▶ Exercise prompt
Of the entries below, return exactly those lines that fall between the one containing "This screenshot has width=2576, height=1449." and the one containing "Expand the awesome_dio_interceptor folder", the two end lines included.

▶ Provided material
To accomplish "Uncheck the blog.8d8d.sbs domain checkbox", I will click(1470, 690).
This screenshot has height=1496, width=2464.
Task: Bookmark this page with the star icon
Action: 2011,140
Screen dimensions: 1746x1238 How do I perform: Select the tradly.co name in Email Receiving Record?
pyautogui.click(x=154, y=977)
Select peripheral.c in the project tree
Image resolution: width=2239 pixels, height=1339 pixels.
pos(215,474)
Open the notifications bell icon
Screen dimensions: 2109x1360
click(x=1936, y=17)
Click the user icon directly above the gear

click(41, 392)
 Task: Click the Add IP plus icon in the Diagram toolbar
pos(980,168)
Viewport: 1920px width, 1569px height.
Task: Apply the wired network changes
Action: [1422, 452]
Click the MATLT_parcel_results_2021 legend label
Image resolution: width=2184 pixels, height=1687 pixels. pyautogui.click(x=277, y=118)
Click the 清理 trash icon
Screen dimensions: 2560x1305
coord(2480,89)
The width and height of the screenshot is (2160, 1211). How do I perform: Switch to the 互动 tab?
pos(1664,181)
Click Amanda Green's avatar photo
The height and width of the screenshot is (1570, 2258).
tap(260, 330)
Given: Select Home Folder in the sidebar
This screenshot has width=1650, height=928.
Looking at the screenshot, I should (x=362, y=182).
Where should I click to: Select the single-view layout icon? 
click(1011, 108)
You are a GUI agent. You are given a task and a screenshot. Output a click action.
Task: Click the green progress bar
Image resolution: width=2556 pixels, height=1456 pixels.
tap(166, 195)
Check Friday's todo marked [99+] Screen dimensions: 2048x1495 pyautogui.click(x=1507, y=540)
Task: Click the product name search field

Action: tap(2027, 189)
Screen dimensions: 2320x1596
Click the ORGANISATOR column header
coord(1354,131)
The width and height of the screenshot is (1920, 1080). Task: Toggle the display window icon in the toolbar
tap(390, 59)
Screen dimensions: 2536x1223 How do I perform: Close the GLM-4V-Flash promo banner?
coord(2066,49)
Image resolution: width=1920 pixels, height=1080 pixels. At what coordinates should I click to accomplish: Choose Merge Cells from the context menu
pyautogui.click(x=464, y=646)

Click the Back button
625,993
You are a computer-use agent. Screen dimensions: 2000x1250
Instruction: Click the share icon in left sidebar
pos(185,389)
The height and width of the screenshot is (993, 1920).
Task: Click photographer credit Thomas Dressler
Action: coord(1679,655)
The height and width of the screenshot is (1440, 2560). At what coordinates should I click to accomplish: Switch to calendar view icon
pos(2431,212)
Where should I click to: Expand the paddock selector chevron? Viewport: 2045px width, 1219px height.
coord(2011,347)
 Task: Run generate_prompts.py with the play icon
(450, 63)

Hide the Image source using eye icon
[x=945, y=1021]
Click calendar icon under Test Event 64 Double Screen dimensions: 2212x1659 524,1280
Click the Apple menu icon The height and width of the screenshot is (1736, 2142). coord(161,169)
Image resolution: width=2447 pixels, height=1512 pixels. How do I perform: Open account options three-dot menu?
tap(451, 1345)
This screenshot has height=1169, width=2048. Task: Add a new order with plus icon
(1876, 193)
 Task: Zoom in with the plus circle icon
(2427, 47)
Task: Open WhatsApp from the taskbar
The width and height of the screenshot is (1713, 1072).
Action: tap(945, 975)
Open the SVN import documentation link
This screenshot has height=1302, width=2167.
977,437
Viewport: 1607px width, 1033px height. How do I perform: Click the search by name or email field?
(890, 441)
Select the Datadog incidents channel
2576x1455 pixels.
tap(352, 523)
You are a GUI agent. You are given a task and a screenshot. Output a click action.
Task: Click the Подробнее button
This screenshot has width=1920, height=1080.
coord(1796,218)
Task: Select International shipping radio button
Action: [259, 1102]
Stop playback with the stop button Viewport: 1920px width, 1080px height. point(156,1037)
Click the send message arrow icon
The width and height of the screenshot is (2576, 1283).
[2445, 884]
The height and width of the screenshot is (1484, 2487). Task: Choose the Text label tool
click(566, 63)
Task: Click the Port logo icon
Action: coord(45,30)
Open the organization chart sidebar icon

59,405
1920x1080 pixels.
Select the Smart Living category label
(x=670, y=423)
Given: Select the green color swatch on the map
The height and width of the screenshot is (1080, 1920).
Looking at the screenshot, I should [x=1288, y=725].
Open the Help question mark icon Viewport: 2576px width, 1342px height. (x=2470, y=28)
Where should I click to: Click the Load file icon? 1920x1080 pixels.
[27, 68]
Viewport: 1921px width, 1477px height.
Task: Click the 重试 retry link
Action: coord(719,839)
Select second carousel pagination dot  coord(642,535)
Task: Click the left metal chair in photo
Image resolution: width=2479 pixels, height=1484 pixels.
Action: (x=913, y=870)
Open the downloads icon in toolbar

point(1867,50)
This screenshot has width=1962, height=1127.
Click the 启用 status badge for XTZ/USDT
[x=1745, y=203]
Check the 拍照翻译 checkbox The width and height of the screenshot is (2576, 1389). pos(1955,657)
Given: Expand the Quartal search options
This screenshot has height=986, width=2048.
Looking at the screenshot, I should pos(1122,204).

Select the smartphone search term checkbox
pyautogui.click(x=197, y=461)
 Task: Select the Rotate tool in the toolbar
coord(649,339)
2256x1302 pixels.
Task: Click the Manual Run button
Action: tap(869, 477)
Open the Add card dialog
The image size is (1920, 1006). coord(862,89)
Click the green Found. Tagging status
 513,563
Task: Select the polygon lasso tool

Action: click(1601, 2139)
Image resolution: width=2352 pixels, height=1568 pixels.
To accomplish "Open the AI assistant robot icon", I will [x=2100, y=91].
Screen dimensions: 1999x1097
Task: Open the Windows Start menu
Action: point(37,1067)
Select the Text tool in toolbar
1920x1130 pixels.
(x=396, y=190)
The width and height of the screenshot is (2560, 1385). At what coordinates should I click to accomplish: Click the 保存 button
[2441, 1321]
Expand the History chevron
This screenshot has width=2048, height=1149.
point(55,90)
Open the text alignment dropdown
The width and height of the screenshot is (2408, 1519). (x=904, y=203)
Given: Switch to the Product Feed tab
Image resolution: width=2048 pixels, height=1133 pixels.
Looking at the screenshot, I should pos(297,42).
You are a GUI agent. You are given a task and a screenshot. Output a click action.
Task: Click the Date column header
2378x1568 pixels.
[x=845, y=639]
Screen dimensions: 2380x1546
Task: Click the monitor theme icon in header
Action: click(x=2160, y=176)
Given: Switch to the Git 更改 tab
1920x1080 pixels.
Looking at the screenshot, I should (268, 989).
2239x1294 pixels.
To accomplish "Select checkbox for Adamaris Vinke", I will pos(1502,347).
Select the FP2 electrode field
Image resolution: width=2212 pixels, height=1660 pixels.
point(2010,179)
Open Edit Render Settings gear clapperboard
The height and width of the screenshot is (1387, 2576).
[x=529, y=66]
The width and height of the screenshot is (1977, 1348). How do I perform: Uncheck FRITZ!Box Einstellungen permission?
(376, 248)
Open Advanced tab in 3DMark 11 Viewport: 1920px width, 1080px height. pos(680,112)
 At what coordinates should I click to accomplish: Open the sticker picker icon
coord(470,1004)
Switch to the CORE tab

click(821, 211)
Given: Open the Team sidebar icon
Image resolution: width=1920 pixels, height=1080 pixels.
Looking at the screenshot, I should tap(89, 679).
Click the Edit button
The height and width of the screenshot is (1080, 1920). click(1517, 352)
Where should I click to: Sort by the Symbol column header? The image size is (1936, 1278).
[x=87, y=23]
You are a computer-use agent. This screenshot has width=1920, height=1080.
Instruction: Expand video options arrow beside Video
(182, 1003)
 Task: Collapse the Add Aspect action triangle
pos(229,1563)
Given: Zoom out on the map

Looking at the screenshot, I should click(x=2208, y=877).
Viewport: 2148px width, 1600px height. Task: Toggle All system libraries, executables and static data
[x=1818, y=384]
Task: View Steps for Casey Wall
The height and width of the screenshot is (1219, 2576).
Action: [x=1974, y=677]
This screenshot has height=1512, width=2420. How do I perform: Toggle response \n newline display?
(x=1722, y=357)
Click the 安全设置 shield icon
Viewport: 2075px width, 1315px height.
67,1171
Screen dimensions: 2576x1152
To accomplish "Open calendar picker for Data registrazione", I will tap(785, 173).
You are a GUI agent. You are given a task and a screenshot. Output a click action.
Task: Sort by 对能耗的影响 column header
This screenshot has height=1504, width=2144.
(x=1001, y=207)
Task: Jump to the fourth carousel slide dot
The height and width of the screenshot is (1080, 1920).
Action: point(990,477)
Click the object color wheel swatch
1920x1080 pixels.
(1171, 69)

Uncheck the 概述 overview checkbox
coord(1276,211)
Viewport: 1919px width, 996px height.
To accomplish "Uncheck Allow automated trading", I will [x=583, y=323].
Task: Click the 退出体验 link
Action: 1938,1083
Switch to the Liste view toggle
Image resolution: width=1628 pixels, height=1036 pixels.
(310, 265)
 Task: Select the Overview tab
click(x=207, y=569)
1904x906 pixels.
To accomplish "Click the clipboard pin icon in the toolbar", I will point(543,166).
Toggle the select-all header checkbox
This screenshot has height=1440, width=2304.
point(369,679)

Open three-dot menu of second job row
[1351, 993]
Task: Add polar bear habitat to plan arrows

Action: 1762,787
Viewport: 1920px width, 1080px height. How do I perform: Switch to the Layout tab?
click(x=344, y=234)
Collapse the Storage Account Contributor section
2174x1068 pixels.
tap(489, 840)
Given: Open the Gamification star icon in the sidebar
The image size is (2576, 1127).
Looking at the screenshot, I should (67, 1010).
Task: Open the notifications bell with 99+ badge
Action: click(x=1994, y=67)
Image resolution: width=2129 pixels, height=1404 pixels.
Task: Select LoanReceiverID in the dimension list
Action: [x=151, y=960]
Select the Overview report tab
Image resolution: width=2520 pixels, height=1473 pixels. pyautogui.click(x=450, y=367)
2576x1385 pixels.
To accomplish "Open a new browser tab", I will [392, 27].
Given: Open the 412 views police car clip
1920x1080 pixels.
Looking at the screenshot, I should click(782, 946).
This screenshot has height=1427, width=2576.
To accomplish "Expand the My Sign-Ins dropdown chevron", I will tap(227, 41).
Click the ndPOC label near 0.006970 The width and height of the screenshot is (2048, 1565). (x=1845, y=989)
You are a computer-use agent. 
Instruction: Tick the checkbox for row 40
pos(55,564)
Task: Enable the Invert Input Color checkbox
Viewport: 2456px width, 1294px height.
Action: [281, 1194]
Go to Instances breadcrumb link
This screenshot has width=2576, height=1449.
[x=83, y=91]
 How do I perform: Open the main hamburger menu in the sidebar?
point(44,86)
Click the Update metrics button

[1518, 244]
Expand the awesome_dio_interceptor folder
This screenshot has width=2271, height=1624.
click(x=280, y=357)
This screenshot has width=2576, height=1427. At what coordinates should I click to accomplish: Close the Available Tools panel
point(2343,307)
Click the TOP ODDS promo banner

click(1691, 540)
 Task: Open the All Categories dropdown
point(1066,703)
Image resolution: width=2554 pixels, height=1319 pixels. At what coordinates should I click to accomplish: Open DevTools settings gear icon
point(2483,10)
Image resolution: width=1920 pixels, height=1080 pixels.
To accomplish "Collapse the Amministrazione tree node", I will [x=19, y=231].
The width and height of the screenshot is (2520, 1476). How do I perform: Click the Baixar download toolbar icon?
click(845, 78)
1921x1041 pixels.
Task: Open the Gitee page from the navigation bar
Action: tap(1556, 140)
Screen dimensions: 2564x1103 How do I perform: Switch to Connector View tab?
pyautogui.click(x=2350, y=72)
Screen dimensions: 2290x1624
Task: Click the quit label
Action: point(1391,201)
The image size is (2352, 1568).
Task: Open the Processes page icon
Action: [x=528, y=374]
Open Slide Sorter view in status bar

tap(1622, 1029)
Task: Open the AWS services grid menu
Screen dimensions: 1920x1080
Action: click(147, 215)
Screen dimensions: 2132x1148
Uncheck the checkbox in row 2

▶ Task response
This screenshot has width=2576, height=1449.
[x=83, y=91]
 How do I perform: Open the main hamburger menu in the sidebar?
point(44,86)
Click the Update metrics button

[1518, 244]
Expand the awesome_dio_interceptor folder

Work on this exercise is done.